Comedy, a genre that the actors and Sellers seem more comfortable with than drama, reigned supreme. The fast pace and shifting scenes lent themselves well to the energy of the humor, with Oakley and Ouellet proving more than game for the production’s comedic elements. When the segment attempted to move into dramatic territory, however, it faltered. Moments of doubt and confusion felt stilted and lacked the spark of life found in the more amusing sections. A supposedly climactic moment in which the two friends unleashed a torrent of papers covered in encouraging messages registered as artificial rather than profound.
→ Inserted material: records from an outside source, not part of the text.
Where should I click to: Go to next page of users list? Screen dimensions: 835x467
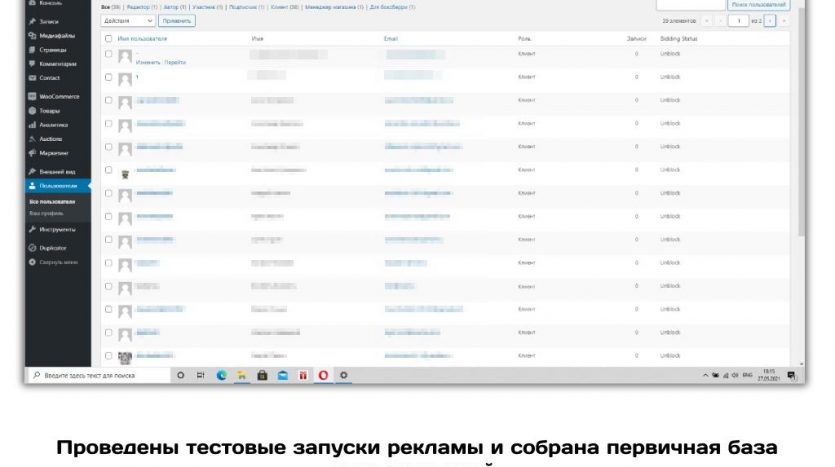770,20
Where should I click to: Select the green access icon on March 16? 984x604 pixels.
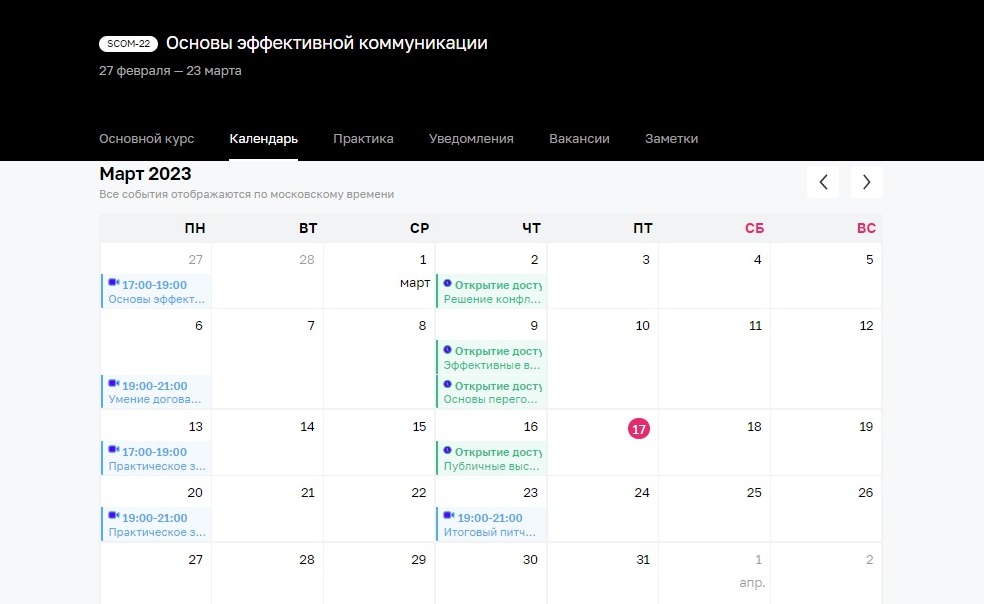pyautogui.click(x=446, y=451)
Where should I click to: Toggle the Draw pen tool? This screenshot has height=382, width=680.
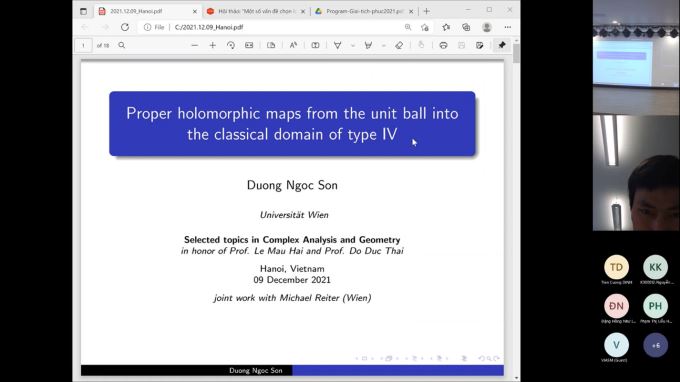point(337,45)
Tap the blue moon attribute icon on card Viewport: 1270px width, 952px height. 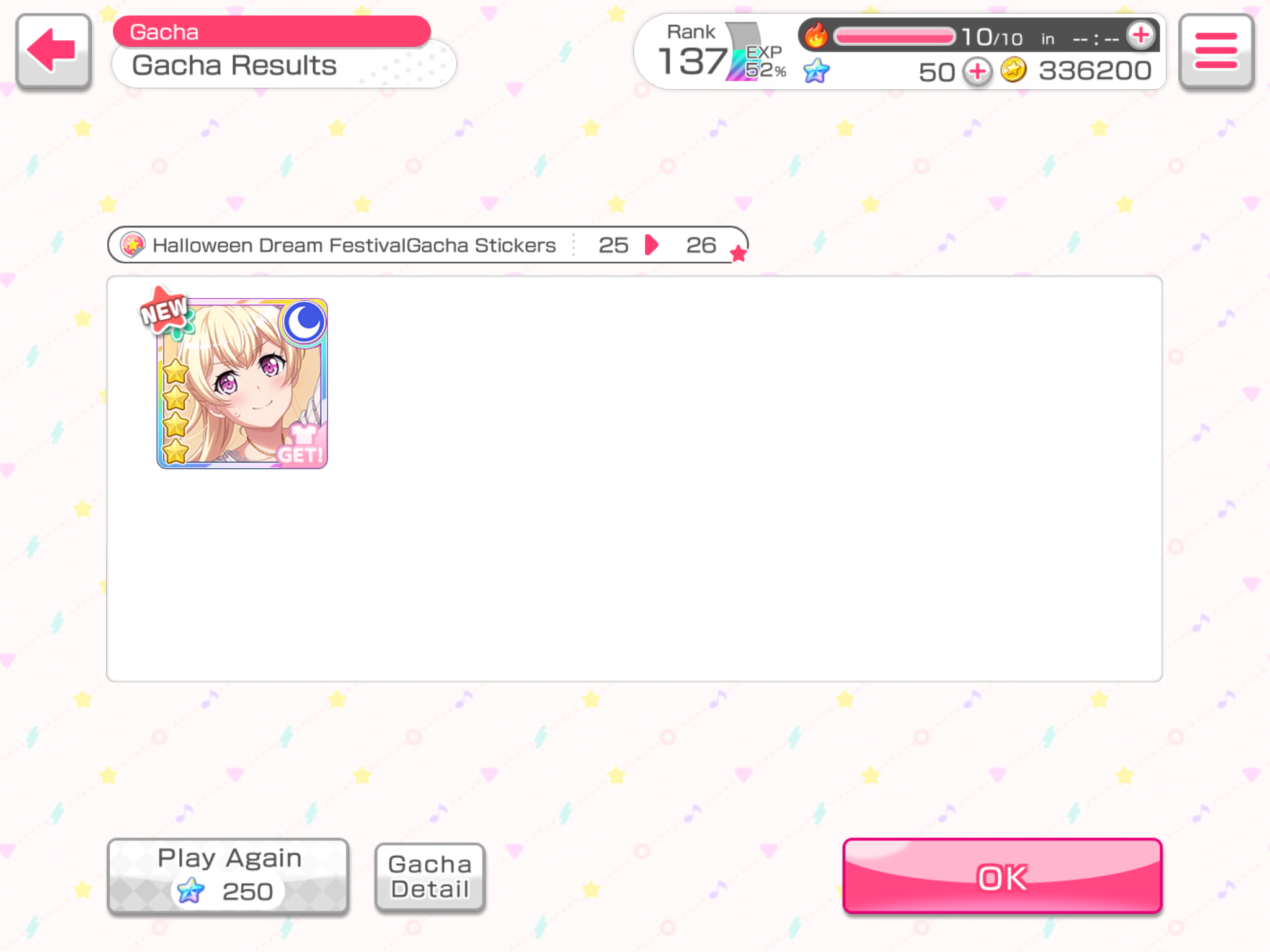303,322
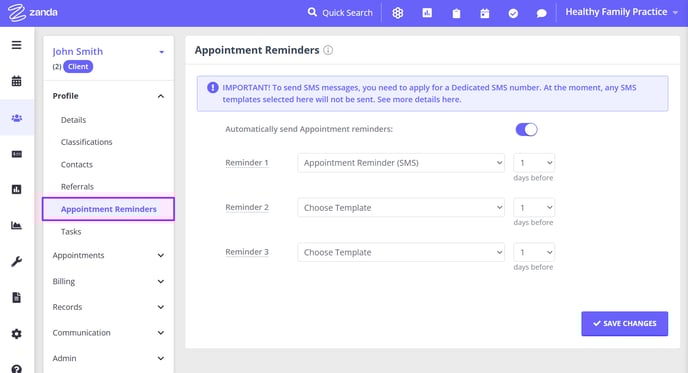
Task: Open Healthy Family Practice account menu
Action: (621, 12)
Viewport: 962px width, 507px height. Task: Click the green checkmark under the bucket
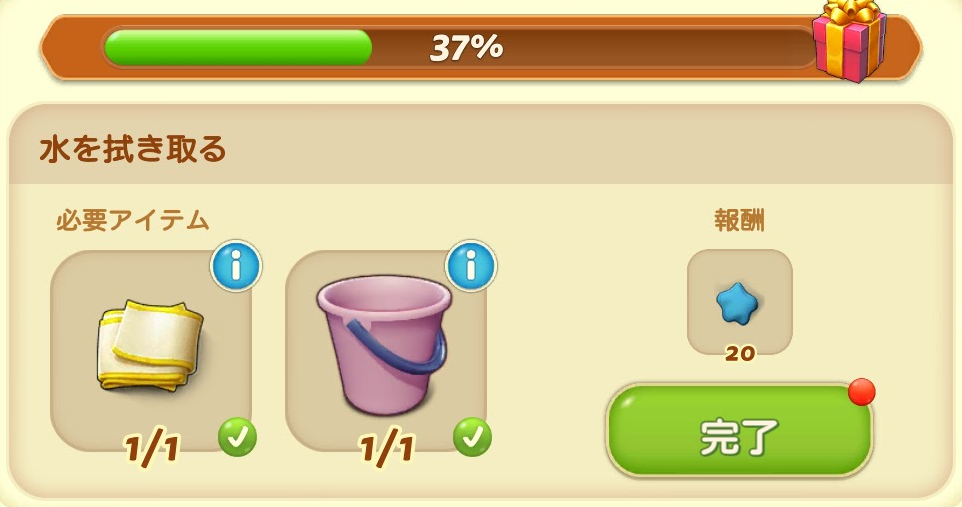pos(472,437)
The second set of vignettes told the more somber story of young couple Jason and Claire, played by Taylor Hartwell ’14 and Rioghnach Robinson ’16 respectively. Following the progression of their relationship from the day they move in together, the story examined the emotional tug-of-war between rigid, traditional Jason and inconsistent, adventurous Claire, two individuals who seem to have only their love in common. The section presented a far more disjointed portrait than the one offered by the previous set of vignettes. Claire and Jason oscillated between optimism and anxiety, with little attention paid to why these changes in mood occurred or how they affected the couple’s relationship.
The saving grace of this segment of the show was Robinson’s performance as Claire. Robinson captured the emotions underneath Claire’s surface and gave the character a gravity and a quiet sense of dignity. Robinson allowed for the glimpses into Claire’s life to exceed the sum of their parts. She also seemed to be the only actor aware of the area around her, adjusting her voice to suit both the character and the narrow confines of the Black Box performance space.
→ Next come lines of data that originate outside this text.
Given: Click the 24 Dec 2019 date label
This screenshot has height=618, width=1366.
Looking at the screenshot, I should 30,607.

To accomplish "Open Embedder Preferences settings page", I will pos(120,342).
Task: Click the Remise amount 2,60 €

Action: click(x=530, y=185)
As a whole, the play, like its characters, suffered from a crisis of identity. Merging comedy, drama and music, Sellers’s fast pace and staccato execution never allowed the characters to exist in a tangible time or space, an issue made especially evident during the more serious sections of the show. The tone of the play seemingly shifted with each song, inflicting a sense of whiplash upon the viewer. Dialogue flew by, scenes shifted within seconds and big moments overtook the quiet but essential exposition necessary for the dramatic elements to register. The music, albeit one of the more enjoyable elements of the show, overpowered the small space and intimate feel of the play. Some of the musical numbers approached dangerously shrill heights.
The fact that Ordinary Days’s many moving parts never satisfyingly coalesced cannot be attributed to a lack of effort or enthusiasm. The production had an abundance of energy and, at times, it was infectious. Laughs sprang consistently from a lively audience and smiles abounded throughout the show. The comedic moments hit their marks with skill and gusto. But it was also this uncontrolled energy that overpowered the subtle moments and cluttered a story that ought to ring with clarity.
Buried within the bombast of Ordinary Days is a story worth telling, one that captures the anxiety of growing up and growing out of ill-fitting hopes and dreams. This is a show with something compelling to say; unfortunately, it lost its voice somewhere along the way, and allowed the production’s extraordinary elements to become lost in an artificial and muddled ordinariness.